Wann ist es Zeit für berufliche Neuorientierung?
Ich denke, so individuell wie die Lebenswege und die inneren Beweggründe für eine neue berufliche Orientierung sind, so sind es auch die Momente, in denen jemand aufbricht. Das Alter der Person ist diesbezüglich weniger relevant.
Menschen, die sich mit Coachinganfragen zur beruflichen Neuorientierung an mich wenden, sind zwischen Mitte 20 und Ende 50.
Viele kommen aus eigenem Antrieb und mit einer erfrischenden Neugier auf sich selbst, manche schickt das Leben. Einige wollen weg aus dem gegenwärtigen Arbeitsumfeld, andere haben innere Absichten oder beschreiben klare Vorstellungen. Sie wissen, wohin es sie zieht, doch sie wissen noch nicht, wie sie dahin kommen können.
Es gibt aber auch Signale, die das Thema berufliche Neuorientierung sofort weit nach vorn auf die persönliche Agenda befördern sollten: Wer mit der Arbeit hadert, sich überreden muss zur Arbeit zu gehen, wer anhaltende Energielosigkeit oder Stimmungsschwankungen bemerkt, wen Ohnmachtsgefühle oder Panikattacken quälen, sollte aktiv werden und sich Unterstützung organisieren.
Produktive Fragen
Wenn Sie das Gefühl haben, eine berufliche Veränderung stünde an, können diese Fragen Ihre Selbstreflexion leiten und für mehr innere Klarheit sorgen, vor allem dann, wenn Sie sie so aufrichtig wie möglich beantworten:
- Womit genau bin ich unglücklich: Mit der Arbeit oder dem Leben? Wie lange schon?

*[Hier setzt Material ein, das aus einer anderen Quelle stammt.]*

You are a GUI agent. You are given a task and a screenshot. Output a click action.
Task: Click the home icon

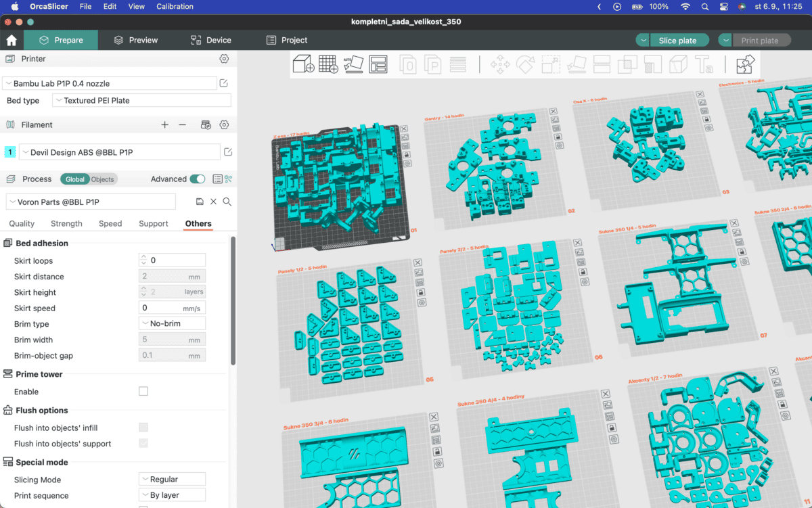(x=12, y=41)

- Was frustriert mich am meisten? Hat dieser Frust eher mit der Führung, mit den Kollegen oder mit den Aufgaben zu tun?
- Was ist der eigene Anteil an der Situation? Was kann ich beeinflussen oder ändern?
- Was will ich wirklich? In meinem Beruf, in meinem Leben?
- Was gibt mir Energie? Was macht mir Freude?
- Was sind meine Stärken und Begabungen? Welche möchte ich mehr nutzen?
- Wann empfinde ich mein Tun als sinnvoll? Was gibt mir Sinn?
- Welchen Beruf, welche Tätigkeit würde ich mir selbst wählen, wenn ich frei in meiner Wahl wäre?
- Was würde ich dadurch gewinnen? Was müsste ich loslassen? Wofür bin ich bereit?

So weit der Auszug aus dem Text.